La force du film ce sont ses acteurs, Dolan a réussi à mobiliser un casting 4 étoiles. Bien qu’assez stéréotypés, les personnages sont traités de façon assez équilibrée. On a Vincent Cassel l’ours bougon maniant l’ironie et le silence comme une arme pour être tranquille, une prestation pas très loin de ce qu’il joue souvent, Léa Seydoux en post-ado, un rôle pas trop convaincant à plus de 30 ans, mais qui tient bien la petite soeur vivant dans les histoires fantasmées racontées sur son frère et ayant une rancoeur envers sa mère qui la néglige, Marion Cotillard la plus sensée dans ce foyer, « pièce rapportée » qui n’est pas atteinte par la folie familiale, timide, elle ferait penser à Kyla de Mommy, Nathalie Baye est maquillée à outrance, coiffée d’une perruque et bardée de bijoux en toc, bohème en façade, elle reste néanmoins grave quand il le faut.
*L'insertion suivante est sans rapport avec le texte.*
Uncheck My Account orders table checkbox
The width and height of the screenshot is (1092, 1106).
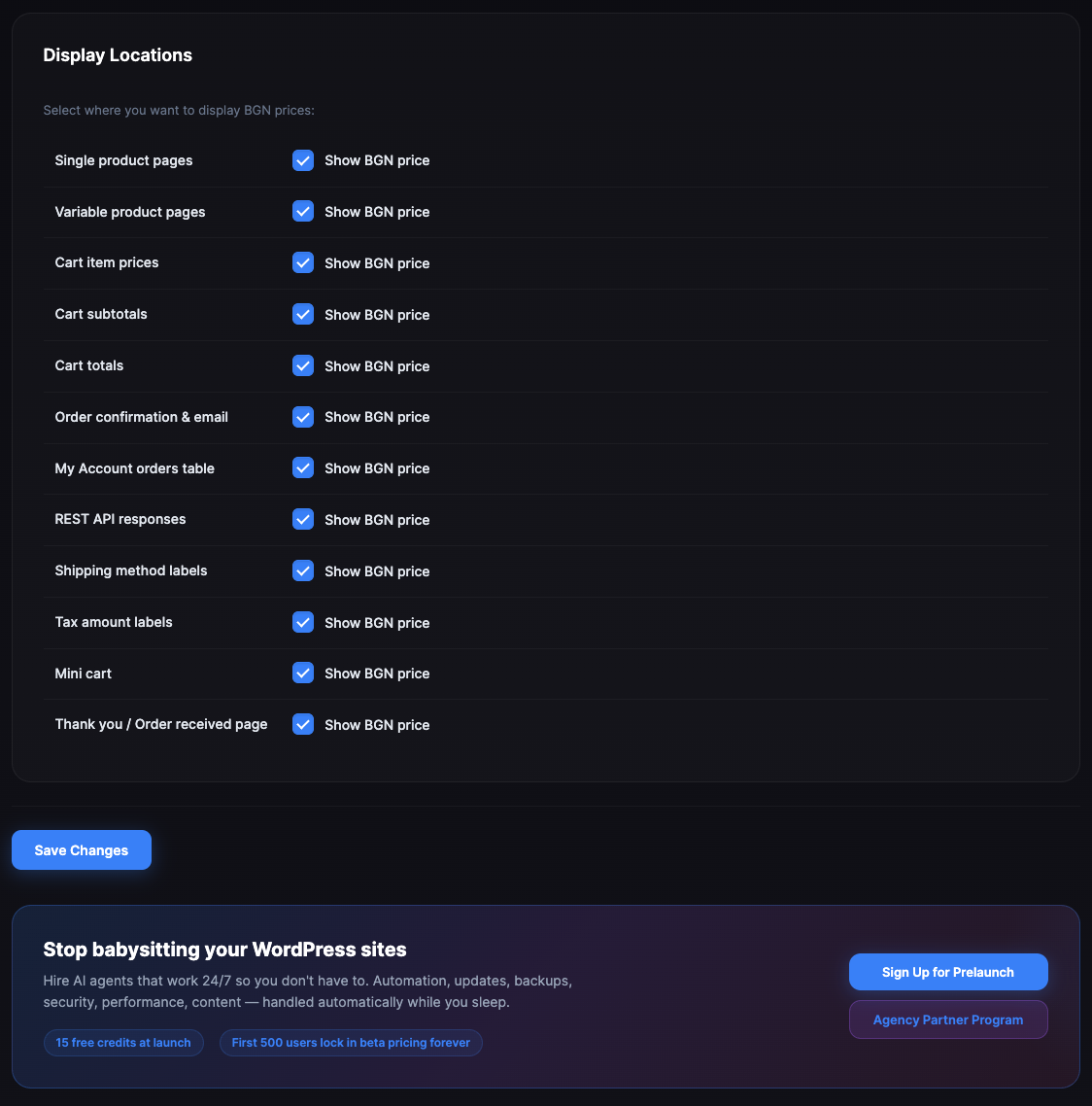303,468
Puis il y a Gaspard Ulliel dont le rôle est particulièrement ego centré, l’impression qu’il revient juste par nostalgie, pour revoir son ancienne maison, fouiller dans ses anciennes affaires prédomine sur l’envie de voir sa famille. Une famille dont il a plus ou moins honte, se mettant toujours à l’écart, une distance perceptible à deux moments : lors de l’apéritif dans le jardin où il semble perdu dans ses pensées et dans la chambre dans sa soeur, préférant rester debout contre le mur plutôt qu’assis à côté d’elle. Ce nouveau film n’est peut être pas la meilleure réalisation de Xavier Dolan, mais il est globalement réussi.